The major criteria for ACOS described by Louie et al10 in 2013 included both asthma and COPD diagnosed in the patient by the same doctor, presence or history of atopy (eg, allergic rhinitis), increased IgE, age ≥40 years, >10 pack-years smoking, postbronchodilator FEV1 <80% predicted, and FEV1/FVC <70%, while the minor criteria were postbronchodilator ≥15%, ≥12%, and >200 mL increase in FEV1. Results of our study were compatible with these results. The relation between FEV1, FEV1/FVC values, and reversibility by the patient groups is presented in Figures 15. The objective classifications of obstructive pulmonary diseases can be done by formulating more than two spirometric variables according to basal and postbronchodilator results.

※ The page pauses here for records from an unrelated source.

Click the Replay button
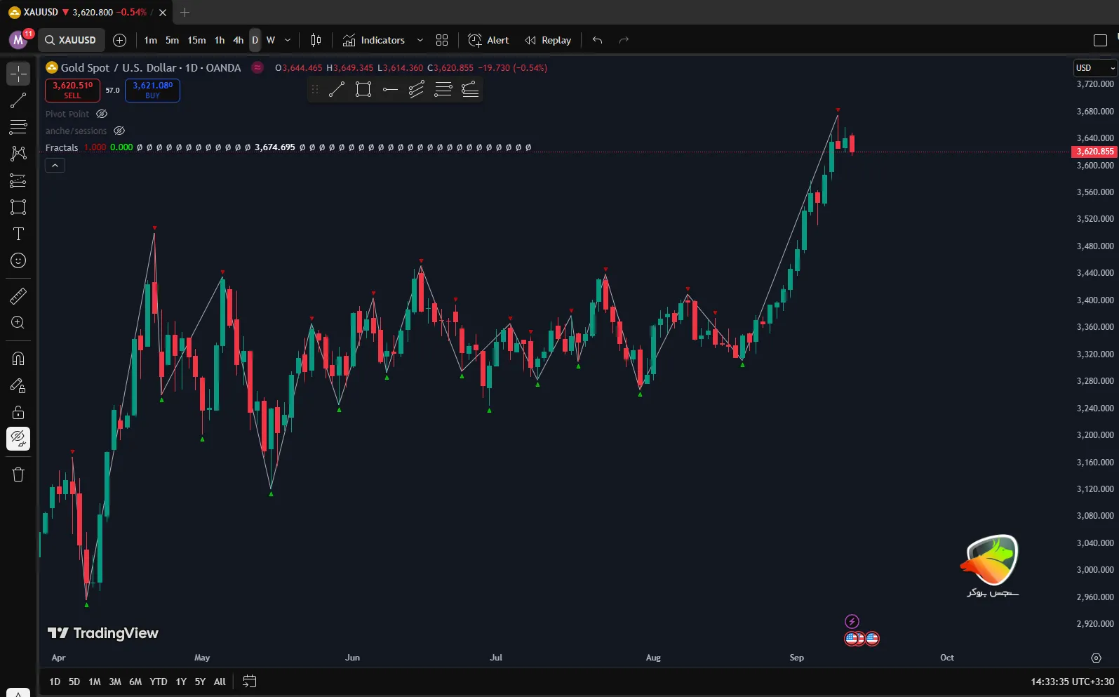The height and width of the screenshot is (697, 1119). [x=548, y=40]
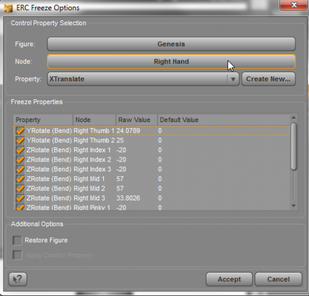Toggle the Apply Control Property checkbox
Viewport: 309px width, 296px height.
point(17,255)

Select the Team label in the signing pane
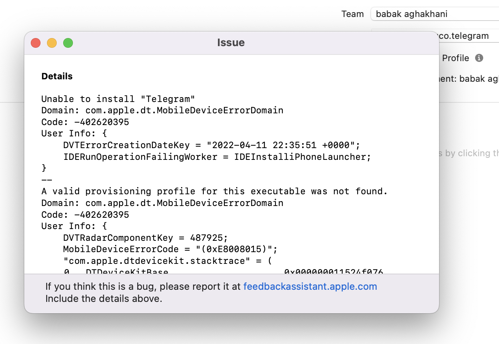(352, 13)
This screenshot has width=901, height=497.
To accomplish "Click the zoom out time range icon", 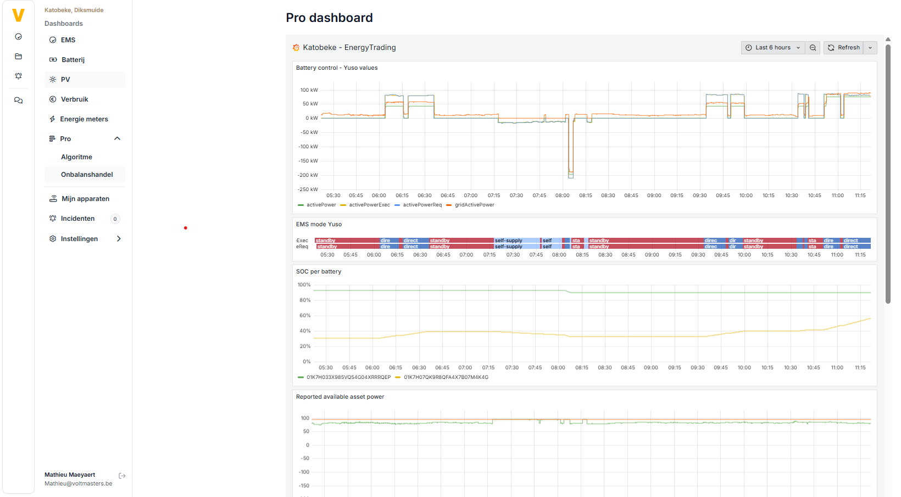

According to Global initiative for chronic Obstructive Lung Disease (GOLD) consensus, four different phenotypes including combinations of emphysema, chronic bronchitis, frequently exacerbating, and COPD–asthma co-occurrence were described in the Spanish COPD Guidelines published in 2012: 1) chronic bronchitis or emphysema co-occurrence without frequent exacerbations, 2) COPD–asthma co-occurrence, 3) emphysema domination with frequent exacerbations, and 4) chronic bronchitis domination with frequent exacerbations. Patients who were described within as COPD–asthma co-occurrence phenotype were first described under the term “Asthma–COPD Overlap Syndrome” in GOLD 2014; although this syndrome was described for patients with this co-occurrence, having frequent exacerbations, reduced quality of life, and faster lung function loss, the definitive criteria are not clear.3 Postbronchodilator spirometry is required for diagnosis and grading disease severity. Reversibility testing is not recommended since measuring reversibility has not contributed to differential diagnosis from asthma or determining long-term response to bronchodilator or corticosteroid treatments. However, in relation to the new definition of ACOS, we believe reversibility level could be a significant determinant and should be performed for patients with airway obstruction.

Conclusion

In our study, the types of obstructive airway diseases could be classified based on clinical, radiological, and pulmonary function test findings into five groups including asthma, ACOS, chronic bronchitis, emphysema, and both asthma and chronic bronchitis in association with underlying emphysema (EWCB and EWA) or the so-called undifferentiated obstruction (UNDO). We suggest that these patient groups can be determined more accurately by studies that evaluate the association between spirometric FEV1, FEV1/FVC values, and reversibility ratios.

Disclosure

The authors report no conflicts of interest in this work.